28 August 2006

'Growing up with two mothers'


Annemik Leclaire, ‘Opgroeien met twee moeders’ [Growing up with two mothers], p24-30, 26 August 2006, Volkskrant Magazine

The ‘pioneering’ children of lesbians relationships have grown up and are now in their t(w)eens. Most of these children were conceived through artificial insemination, either with help from anonymous donors or acquaintances. An important question is how different these children are from other children with ‘normal’ man-woman parents. Here are two reactions from such children.

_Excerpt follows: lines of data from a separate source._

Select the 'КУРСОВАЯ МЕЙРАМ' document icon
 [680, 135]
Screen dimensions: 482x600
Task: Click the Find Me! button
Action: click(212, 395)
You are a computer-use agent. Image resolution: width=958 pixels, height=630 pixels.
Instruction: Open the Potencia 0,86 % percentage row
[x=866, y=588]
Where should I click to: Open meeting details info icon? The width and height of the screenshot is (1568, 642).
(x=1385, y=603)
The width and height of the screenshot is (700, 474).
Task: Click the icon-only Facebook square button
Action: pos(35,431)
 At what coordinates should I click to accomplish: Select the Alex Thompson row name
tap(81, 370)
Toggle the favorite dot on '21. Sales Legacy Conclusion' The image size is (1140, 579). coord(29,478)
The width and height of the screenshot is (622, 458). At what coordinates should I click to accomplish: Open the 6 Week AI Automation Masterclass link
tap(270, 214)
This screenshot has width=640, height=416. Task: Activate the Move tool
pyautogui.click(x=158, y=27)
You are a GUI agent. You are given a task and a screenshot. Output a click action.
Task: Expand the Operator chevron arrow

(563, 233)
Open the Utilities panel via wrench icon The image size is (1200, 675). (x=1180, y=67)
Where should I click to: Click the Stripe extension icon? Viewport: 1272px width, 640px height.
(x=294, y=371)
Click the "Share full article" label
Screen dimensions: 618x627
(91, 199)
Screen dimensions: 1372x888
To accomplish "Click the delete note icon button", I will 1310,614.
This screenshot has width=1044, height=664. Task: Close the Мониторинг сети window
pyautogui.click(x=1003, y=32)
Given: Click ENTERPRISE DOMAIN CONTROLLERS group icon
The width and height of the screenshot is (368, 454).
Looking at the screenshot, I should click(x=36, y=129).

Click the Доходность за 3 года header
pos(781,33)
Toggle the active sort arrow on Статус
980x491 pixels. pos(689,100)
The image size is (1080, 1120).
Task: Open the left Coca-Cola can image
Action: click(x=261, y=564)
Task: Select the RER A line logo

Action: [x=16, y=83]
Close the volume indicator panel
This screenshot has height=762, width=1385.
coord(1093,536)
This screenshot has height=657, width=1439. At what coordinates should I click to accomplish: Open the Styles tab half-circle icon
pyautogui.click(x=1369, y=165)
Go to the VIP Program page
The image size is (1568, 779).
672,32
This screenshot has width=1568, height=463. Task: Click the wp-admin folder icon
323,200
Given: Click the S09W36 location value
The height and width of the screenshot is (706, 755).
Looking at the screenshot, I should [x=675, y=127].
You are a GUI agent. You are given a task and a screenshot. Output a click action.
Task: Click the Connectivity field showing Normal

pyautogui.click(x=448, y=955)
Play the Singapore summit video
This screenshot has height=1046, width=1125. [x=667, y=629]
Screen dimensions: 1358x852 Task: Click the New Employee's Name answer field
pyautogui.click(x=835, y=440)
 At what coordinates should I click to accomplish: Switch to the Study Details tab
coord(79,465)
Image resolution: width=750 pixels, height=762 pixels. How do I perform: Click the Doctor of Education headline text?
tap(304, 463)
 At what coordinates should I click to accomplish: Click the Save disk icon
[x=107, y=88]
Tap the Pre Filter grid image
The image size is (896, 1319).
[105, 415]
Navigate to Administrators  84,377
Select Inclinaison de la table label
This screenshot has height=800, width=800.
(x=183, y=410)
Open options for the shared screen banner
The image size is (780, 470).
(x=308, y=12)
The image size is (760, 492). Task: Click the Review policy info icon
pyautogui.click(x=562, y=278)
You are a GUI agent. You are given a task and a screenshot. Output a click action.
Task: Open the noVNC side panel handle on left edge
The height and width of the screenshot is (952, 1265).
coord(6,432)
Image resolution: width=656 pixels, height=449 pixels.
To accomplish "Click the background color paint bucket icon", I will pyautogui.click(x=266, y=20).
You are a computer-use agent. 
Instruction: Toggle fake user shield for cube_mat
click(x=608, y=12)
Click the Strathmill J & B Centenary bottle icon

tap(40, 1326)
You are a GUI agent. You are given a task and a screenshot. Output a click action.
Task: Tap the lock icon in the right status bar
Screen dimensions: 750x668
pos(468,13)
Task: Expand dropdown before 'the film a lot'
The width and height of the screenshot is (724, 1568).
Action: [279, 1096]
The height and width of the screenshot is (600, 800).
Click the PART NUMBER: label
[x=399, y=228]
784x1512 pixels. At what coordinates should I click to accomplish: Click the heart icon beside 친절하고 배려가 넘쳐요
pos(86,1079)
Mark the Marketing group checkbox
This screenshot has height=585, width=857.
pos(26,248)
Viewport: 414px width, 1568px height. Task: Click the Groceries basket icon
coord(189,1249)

A 19 year old girl, Djoeke:

”I have always seen my family as a standard family. I have two parents, we have always had a dog and a cat, a corner house with a garden pointing south, and a boy and a girl. The only difference is that I have two mothers instead of a father and a mother. For me that is actually a very small thing. That gender-aspect is not that meaningful. Also not in the practical sense. I’m living in [a rented] room [for students] and my mother can hang [wooden] planks up, drill and carry really very well.”
16 year old boy, Jelmer:

“For me my family is completely normal. I’m used to it. I like it this way. The only thing that is not normal is that others don’t find it normal. […] I played football for eight years, and one of my parents always went along. They were just between the fathers, and those fathers were always pleasant, they didn’t make it difficult. And my mothers could get along with them very well.”

And what about ‘expert’ opinion on how children from heterosexual differ (or don’t differ) from homosexual relationships? At the University of Amsterdam, Dr Henny Bos conducted a research into this. And it appears that children growing up in lesbian relationships tend to receive more love and are more free to develop themselves:

“Between lesbian biological mothers (who carried the child) and the heterosexual women, she found no difference in the experience of parenthood or the way contact with the child is made. But [there is a difference] between the social mothers (the lesbian mothers who do not carry the child in birth) and the heterosexual fathers.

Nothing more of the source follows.